*** EXCERPTED RECORDS ***
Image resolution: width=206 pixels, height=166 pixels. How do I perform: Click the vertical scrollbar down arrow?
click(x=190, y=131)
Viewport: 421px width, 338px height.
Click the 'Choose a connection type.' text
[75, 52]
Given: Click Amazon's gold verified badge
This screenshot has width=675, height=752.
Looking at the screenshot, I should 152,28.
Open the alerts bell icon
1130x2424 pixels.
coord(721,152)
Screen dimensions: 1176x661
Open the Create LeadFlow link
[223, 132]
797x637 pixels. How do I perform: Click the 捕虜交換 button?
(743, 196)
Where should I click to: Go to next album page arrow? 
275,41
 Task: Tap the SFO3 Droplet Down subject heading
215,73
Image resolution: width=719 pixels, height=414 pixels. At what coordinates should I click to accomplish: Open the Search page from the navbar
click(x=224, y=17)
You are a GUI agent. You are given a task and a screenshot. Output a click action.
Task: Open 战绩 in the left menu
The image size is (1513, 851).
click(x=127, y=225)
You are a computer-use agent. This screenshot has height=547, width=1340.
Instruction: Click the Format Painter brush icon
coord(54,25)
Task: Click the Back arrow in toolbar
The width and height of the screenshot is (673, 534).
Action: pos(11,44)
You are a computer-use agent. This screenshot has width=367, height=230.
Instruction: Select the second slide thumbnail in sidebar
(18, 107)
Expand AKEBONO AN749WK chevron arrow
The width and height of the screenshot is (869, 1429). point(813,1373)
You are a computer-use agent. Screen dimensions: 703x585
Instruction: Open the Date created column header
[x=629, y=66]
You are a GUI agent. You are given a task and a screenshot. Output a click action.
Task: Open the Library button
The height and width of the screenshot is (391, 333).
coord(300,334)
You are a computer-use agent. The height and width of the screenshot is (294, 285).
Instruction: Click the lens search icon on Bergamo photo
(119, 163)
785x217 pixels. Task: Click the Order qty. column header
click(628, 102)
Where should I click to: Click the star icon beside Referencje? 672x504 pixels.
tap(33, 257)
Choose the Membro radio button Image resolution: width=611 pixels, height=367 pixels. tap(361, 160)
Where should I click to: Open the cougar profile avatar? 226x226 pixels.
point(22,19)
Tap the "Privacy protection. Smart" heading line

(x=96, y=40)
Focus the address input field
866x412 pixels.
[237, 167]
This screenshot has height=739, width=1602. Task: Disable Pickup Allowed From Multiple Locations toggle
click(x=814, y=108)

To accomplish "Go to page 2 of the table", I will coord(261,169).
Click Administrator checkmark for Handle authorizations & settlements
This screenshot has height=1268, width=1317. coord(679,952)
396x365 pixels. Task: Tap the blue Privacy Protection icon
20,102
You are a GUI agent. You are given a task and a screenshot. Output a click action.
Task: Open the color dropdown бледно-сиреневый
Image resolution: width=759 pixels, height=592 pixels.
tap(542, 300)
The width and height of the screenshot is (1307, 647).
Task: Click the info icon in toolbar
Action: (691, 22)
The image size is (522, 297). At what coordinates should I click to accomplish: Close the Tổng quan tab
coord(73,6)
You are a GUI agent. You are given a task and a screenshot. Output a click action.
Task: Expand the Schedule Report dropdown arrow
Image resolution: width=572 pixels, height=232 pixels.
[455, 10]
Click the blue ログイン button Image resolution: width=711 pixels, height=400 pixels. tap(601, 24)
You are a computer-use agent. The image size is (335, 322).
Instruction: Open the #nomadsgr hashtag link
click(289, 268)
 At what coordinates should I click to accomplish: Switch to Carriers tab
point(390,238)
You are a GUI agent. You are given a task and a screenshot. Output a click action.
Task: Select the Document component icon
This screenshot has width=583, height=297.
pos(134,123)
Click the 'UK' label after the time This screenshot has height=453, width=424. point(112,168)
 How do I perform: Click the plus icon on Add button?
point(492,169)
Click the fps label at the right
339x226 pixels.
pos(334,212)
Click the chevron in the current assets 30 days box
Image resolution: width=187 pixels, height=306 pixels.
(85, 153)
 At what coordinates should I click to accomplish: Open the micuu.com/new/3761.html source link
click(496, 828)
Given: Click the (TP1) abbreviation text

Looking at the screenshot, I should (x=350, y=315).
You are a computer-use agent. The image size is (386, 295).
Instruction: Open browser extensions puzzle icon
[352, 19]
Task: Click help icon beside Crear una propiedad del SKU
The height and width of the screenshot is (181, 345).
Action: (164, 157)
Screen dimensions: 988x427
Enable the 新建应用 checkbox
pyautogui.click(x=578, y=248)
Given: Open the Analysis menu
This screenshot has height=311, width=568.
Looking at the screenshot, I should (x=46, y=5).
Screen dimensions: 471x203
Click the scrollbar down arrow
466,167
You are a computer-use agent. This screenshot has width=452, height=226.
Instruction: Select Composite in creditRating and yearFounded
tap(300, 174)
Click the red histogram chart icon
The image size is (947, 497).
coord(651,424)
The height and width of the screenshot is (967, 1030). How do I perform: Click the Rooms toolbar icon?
***
EXERCISE BRIEF: Copy each line in the data that holds the word "menu".

TASK RESPONSE:
Task: Open 战绩 in the left menu
Given: Open the Analysis menu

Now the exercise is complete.